Infatti, patriota convinto, durante gli Anni ‘80, quando ancora era uno studente, fece parte di un piccolo gruppo d’azione nazionalista.
All’epoca, l’opposizione alla sinistra era la motivazione principale, e le zuffe con gli studenti d’estrema-sinistra erano l’essenza dell’azione militante, insieme alla lettura di autori nazionalisti. Ciò che lo portò a non abbandonare il suo credo alla fine degli studi, al contrario di numerosi tra i suoi camerati, fu l’idea di entrare in una formazione politica più “seria” .
La sua esperienza come militante e il suo livello politico lo portarono rapidamente ad avere grandi responsabilità all’interno di un’organizzazione politica, che pero’ al tempo era ancora marginale.
Fu forse a causa dei poveri risultati, che John si allontanò dalla politica, o forse a causa dell’incontro con la sua futura moglie, a cui lui non nascose nulla e la quale si premurò da subito di avvisarlo che la politica non l’avrebbe portato lontano e che, anzi, sarebbe probabilmente stata deleteria per la sua vita e il suo lavoro.
Alla nascita del loro primo figlio, egli abbandono’ definitivamente la politica: era sempre fedele alle sue idee, ma non voleva mettere in pericolo i suoi cari.

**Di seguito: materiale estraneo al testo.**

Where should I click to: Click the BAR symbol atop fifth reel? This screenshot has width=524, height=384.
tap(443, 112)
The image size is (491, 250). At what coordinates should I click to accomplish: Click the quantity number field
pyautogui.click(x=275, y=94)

E poi, il lavoro gli prendeva molto tempo: doveva incessantemente lottare per avere un posto migliore, una situazione sociale migliore, non tanto per sé quanto per la sua famiglia. Presto, non fu più militante, del tutto.

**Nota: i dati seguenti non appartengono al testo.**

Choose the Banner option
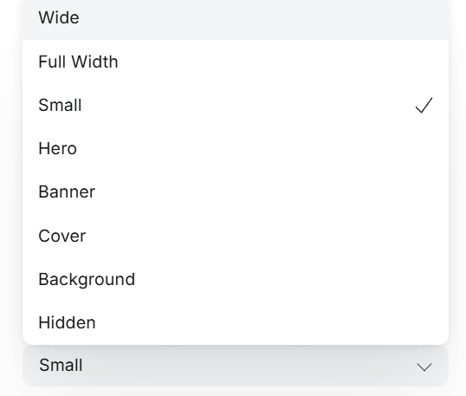466x396 pixels. pos(236,192)
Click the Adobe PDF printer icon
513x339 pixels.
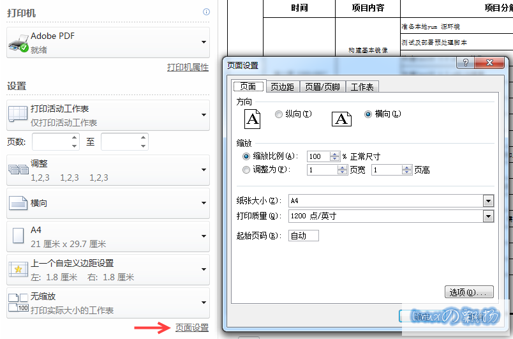coord(18,43)
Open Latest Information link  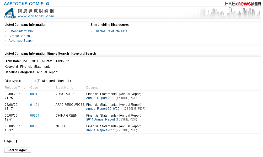click(x=22, y=31)
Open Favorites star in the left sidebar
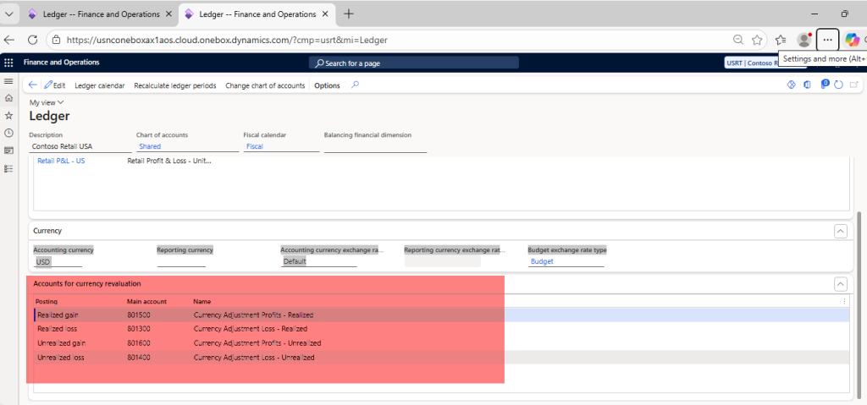Image resolution: width=867 pixels, height=405 pixels. pyautogui.click(x=8, y=115)
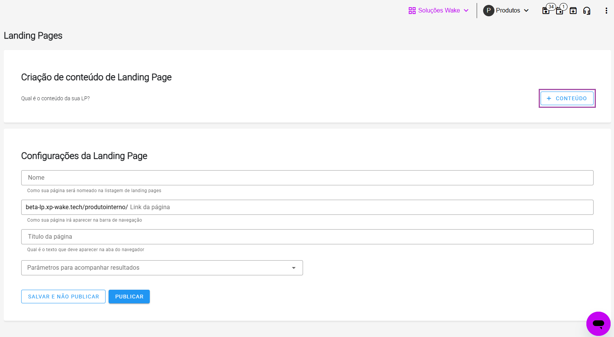
Task: Expand the chevron next to Produtos
Action: 526,11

Teneva certamente d’occhio l’attualità politica, in particolare la crescita di quello che era stato il suo partito. Ma lui aveva deciso: la sua famiglia ed il suo mestiere prima di tutto.
Questa scelta non gli era di peso comunque, anche se certe mattine, sulla banchina della metro, i comportamenti di certe gang “multirazziali” tenevano vive le sue idee nazionaliste.
Era quello che ripeteva dentro di sé anche quella mattina del 7 luglio, mentre teneva per mano suo figlio Kevin, alla stazione Edgware Road di Londra.
In dieci minuti, nonostante non fosse più attivo dentro un partito politico, John è rimasto gravemente ferito nell’esplosione di una bomba piazzata da un terrorista. Nell’attentato, suo figlio è rimasto ucciso.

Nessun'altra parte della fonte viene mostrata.